Und wieder haben die Verantwortlichen der Meersburg Open Air Konzerte einen ganz großen Fisch an Land gezogen: Nach dem Ex-Led-Zeppelin-Sänger Robert Plant, der letztes Jahr mit einem furiosen Auftritt auf dem Schlossplatz aufwartete, gibt es nun ein Gastspiel von Tom Jones, zweifellos einer der größten Pop-Stars aller Zeiten. 76 Jahre alt ist er inzwischen, der gebürtige Waliser, den seine Fans liebevoll den Tiger nennen. Seine phänomenale Karriere begann 1965, als seine zweite Single „It’s not unusual“ weltweit die Charts stürmte. Hit auf Hit folgte. Und obwohl Solist, zählte Jones gemeinsam mit den Beatles, den Rolling Stones und den Kinks zur so genannten „British Invasion“, die ab Mitte der 1960er Jahre die westliche Welt überrollte.

Mittlerweile darf er sich auch „Sir Tom Jones“ nennen: 2006 wurde er von Königin Elizabeth II. zum Ritter Ihrer Majestät geschlagen. Immer wieder arbeitete er auch mit wesentlich jüngeren Musikerkollegen zusammen – etwa mit Joss Stone, Paul Weller und Jack White – und demonstrierte, dass ihm stilistisches Schubladendenken völlig fremd ist. Sein Auftritt in Meersburg – am Donnerstag, den 3. August – kann deshalb mit Spannung erwartet werden.

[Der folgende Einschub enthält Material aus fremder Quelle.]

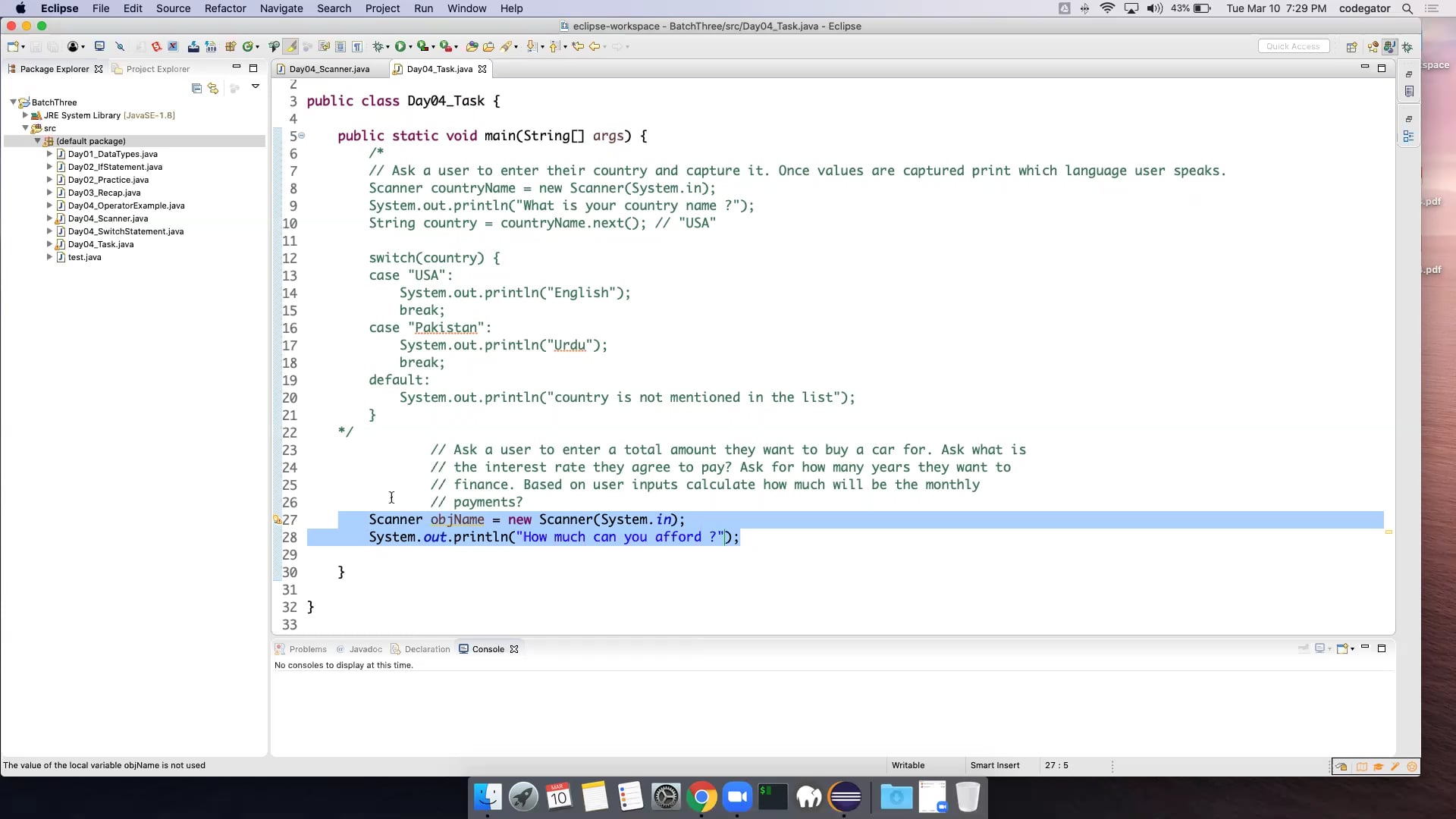Switch to the Day04_Scanner.java tab
This screenshot has height=819, width=1456.
tap(328, 68)
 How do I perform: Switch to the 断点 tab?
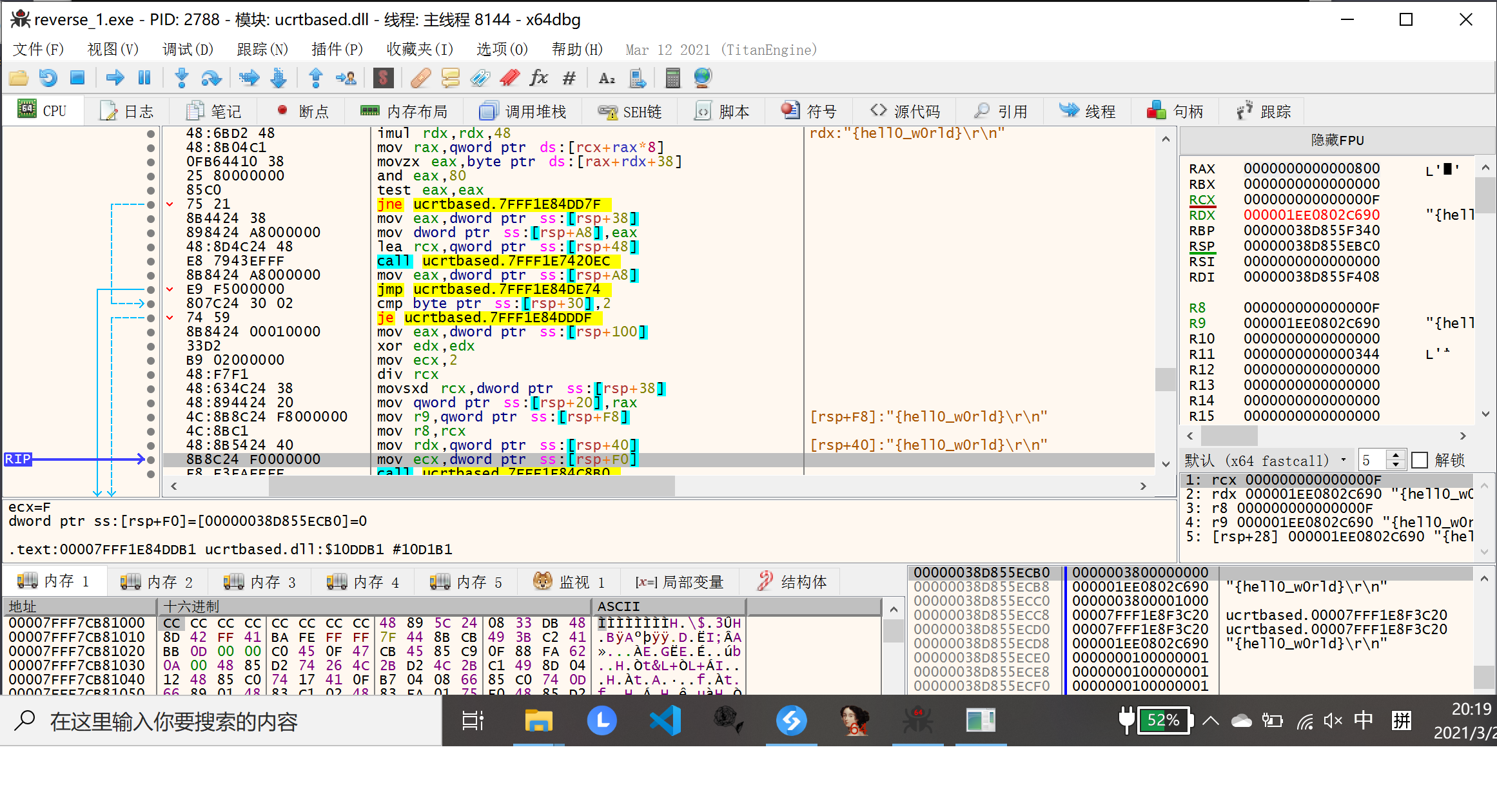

Einen Tag vorher, am Mittwoch, 2. August, werden die schottischen Runrig für keltische Klänge auf dem Schlossplatz sorgen. Hier in der Region sind sie gute alte Bekannte: 2004 und 2013 waren sie auf dem Hohentwiel, 1990 und 1994 traten sie beim Konstanzer Rock-am-See-Festival auf. Im Rahmen ihrer derzeit laufenden Tournee spielten die Runrig-Musiker unter anderem auch auf dem Gelände des berühmten Edinburgh Castle – vor der beeindruckenden Kulisse des Meersburger Schlosses werden sie sich deshalb wohl problemlos heimisch fühlen...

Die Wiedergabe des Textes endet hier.